> On Oct 31, 2018, at 4:02 PM, bigfish@pacbell.net [Avid-L2] <Avid-L2@yahoogroups.com> wrote:
>
> Could you elaborate on Cuda Drivers issues.
I have not dragged this one to the ground, but here's what I found:
After upgrading Premiere and AE to CC2019 from CC2018 on a Sierra system, CC reported that the CUDA driver was not longer compatible and that a newer version was required. That CUDA driver specified is for High Sierra and above, not Sierra. Hence, CC2019 on a Sierra system does not have CUDA acceleration. It showed OpenCL and Metal, but my tests suggested that Metal was barely better than "software."
A recent Adobe blog post clearly states that Metal acceleration requires High Sierra and above, which would explain my results. Why is Metal an option in the pulldown if it doesn't work? That's how Adobe rolls..
I misread the blog and believed that I needed to update all the way to Mojave to test Metal acceleration, which I did BUT it turns out there are no nVidia drivers for Mojave, neither CUDA nor graphics, only the Apple drivers, so upgrading to Mojave also disables CUDA. There is some question as to whether there will ever be nVidia drivers for Mojave as nVidia and Apple are apparently feuding right now. They claim to be working together but outside observers suspect they are not.

◆ ◆ ◆ ◆ ◆ ◆ ◆

**WHAT IS BEING ASKED**:
Reproduce the mailing-list reply about CUDA drivers and Adobe CC2019 on macOS word for word, from start to finish.

**EXTRACTED ENTRIES**:

◆ ◆ ◆ ◆ ◆ ◆ ◆

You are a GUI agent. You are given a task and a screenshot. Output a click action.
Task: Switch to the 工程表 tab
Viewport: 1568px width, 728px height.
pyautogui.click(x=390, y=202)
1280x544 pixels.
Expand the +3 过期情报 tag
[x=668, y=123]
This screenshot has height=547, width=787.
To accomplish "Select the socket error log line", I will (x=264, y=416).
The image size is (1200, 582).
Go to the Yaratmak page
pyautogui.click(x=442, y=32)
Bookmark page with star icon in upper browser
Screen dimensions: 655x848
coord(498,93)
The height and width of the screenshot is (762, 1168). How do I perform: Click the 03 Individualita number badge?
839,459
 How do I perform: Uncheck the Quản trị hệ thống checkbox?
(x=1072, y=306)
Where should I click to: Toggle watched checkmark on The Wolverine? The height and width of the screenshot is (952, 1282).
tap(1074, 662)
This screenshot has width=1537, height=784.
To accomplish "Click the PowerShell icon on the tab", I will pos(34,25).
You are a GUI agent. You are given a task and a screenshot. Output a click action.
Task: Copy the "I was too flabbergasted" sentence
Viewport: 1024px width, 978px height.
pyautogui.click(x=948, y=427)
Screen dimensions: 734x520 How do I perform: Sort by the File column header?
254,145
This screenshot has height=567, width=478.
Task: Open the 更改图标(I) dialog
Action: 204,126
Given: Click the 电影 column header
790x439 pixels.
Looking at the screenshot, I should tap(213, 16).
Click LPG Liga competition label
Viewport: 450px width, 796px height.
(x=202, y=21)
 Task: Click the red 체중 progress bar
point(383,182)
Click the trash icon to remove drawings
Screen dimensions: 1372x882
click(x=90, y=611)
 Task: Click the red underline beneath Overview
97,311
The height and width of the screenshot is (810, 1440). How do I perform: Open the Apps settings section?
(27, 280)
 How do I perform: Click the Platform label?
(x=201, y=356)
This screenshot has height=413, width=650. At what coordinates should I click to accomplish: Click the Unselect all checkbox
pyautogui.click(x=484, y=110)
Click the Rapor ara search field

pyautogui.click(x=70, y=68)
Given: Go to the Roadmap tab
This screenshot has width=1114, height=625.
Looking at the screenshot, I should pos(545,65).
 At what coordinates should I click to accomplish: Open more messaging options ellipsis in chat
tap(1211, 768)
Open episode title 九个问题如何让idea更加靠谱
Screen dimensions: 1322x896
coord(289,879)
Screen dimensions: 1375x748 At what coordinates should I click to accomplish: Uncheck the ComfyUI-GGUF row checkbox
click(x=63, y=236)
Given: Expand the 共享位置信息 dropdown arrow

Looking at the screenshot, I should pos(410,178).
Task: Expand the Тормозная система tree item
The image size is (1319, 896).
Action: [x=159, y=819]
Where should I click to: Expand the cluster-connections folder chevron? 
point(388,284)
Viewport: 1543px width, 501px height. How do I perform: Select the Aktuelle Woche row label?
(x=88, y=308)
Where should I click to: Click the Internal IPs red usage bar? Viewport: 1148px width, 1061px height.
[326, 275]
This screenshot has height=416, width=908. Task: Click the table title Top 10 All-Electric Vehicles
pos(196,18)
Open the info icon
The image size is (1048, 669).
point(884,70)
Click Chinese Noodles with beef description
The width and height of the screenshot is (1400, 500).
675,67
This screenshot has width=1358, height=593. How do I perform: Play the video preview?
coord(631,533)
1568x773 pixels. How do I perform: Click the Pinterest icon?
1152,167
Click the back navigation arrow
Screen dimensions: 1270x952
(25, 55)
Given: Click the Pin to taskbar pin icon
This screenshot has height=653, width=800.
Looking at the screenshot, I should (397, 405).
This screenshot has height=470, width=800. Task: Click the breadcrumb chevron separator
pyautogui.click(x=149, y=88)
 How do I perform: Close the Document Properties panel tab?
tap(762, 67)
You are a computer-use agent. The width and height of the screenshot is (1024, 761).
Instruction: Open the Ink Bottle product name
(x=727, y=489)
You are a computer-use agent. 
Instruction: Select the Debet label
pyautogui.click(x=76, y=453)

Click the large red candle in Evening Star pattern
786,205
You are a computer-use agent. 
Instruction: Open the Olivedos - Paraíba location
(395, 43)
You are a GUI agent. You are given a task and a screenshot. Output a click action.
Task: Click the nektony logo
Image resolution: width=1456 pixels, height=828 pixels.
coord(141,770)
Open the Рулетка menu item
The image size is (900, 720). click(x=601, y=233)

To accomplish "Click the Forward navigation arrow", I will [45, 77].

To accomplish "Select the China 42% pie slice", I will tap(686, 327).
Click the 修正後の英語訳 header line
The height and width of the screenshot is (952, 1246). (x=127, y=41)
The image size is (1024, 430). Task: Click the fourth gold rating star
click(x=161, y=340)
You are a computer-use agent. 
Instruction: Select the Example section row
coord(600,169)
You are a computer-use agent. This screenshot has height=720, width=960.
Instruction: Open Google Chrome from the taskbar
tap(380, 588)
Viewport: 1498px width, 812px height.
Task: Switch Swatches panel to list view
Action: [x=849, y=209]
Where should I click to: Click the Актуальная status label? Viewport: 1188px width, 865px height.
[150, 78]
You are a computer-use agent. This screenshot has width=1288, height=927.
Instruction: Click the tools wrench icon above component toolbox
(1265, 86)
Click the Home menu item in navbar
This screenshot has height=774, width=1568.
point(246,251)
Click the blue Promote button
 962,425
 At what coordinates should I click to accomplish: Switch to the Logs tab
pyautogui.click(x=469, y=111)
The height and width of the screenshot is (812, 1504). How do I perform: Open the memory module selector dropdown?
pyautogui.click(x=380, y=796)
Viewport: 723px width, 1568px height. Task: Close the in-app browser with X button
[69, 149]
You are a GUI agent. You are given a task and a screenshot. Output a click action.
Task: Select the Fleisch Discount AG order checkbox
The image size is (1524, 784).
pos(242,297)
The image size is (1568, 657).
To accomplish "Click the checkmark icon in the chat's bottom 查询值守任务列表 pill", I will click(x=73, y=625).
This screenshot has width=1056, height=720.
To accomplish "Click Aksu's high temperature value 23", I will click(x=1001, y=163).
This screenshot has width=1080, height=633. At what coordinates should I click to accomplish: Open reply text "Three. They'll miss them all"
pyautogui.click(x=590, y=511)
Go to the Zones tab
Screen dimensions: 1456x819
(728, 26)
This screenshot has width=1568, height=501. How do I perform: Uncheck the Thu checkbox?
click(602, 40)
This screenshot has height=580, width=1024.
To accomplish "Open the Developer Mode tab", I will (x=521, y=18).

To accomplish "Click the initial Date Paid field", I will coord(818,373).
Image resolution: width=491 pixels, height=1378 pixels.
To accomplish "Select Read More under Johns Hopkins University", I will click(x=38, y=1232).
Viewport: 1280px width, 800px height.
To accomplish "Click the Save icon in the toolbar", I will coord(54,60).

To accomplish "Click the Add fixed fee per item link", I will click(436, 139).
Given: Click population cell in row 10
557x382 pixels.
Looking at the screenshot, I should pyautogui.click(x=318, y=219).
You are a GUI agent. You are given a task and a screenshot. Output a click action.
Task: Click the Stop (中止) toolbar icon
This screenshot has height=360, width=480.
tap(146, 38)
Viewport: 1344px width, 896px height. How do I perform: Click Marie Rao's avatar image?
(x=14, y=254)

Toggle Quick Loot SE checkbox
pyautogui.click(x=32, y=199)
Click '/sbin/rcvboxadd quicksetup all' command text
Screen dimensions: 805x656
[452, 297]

◆ ◆ ◆ ◆ ◆ ◆ ◆

**FULL OUTPUT**:
> On Oct 31, 2018, at 4:02 PM, bigfish@pacbell.net [Avid-L2] <Avid-L2@yahoogroups.com> wrote:
>
> Could you elaborate on Cuda Drivers issues.
I have not dragged this one to the ground, but here's what I found:
After upgrading Premiere and AE to CC2019 from CC2018 on a Sierra system, CC reported that the CUDA driver was not longer compatible and that a newer version was required. That CUDA driver specified is for High Sierra and above, not Sierra. Hence, CC2019 on a Sierra system does not have CUDA acceleration. It showed OpenCL and Metal, but my tests suggested that Metal was barely better than "software."
A recent Adobe blog post clearly states that Metal acceleration requires High Sierra and above, which would explain my results. Why is Metal an option in the pulldown if it doesn't work? That's how Adobe rolls..
I misread the blog and believed that I needed to update all the way to Mojave to test Metal acceleration, which I did BUT it turns out there are no nVidia drivers for Mojave, neither CUDA nor graphics, only the Apple drivers, so upgrading to Mojave also disables CUDA. There is some question as to whether there will ever be nVidia drivers for Mojave as nVidia and Apple are apparently feuding right now. They claim to be working together but outside observers suspect they are not.